The FTSE 100 leader board was peppered with defensive stocks, with drugmaker Shire and utilities Severn Trent and National Grid up 0.2-0.3 percent.

In further evidence that nervousness was growing, the FTSE 100 volatility index jumped almost 8 percent to a four-week high.

The UK benchmark index was down 36.69 points, or 0.6 percent, at 5,855.47 by 0944 GMT, having closed 0.1 percent lower on Wednesday.

Technical analysts said that a close below 5,839, the bottom end of a tight trading range seen since Feb. 3, could be a bearish sign.

James Hyerczyk, analyst at Autochartist, pointed out that the higher-high, lower-close formation seen on Wednesday was the second such chart pattern seen this week, and should be interpreted as a serious clue that sellers are beginning to take control of the market.

Among companies reporting results, BAE Systems was a faller, off 2.6 percent, after the defence contractor forecast flat sales in 2012 and reported a 7 percent fall in full-year profit, hit by continued cuts to military spending by the United States and Britain.

Reed Elsevier, however, which expects more revenue and profit growth in 2012, advanced 1 percent, the top blue chip riser.

Kingfisher shed 1.5 percent, having closed at its highest level in near eight months in the previous session, as investors banked profits. Europe's biggest home improvements retailer said it would meet forecasts for a 20 percent rise in year profit.

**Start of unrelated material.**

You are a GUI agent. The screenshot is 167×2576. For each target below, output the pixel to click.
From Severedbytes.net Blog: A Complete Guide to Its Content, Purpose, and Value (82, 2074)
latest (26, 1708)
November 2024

In spite of uncertainty over the outlook for Greece, investment trust Witan's Andrew Bell remains fully invested, saying if the news continues to support the 'muddling through' option, equities look quite cheap, especially relative to deposits or government bonds.

The dividend yield on FTSE 100 stocks is 4 percent, according Thomson Reuters data.

"The risk of miscalculation remains (e.g. Greece), but global monetary policy is much looser than when the wobbles of 2010-11 occurred, so the line of least resistance is for equities to rise," said Bell, chief executive of the 1.1 billion pound trust.

Citigroup, in a note, concurred with this view, seeing more upside in global equities even after a 20 percent rally from October lows, with its year-end target implying a further 11 percent gain.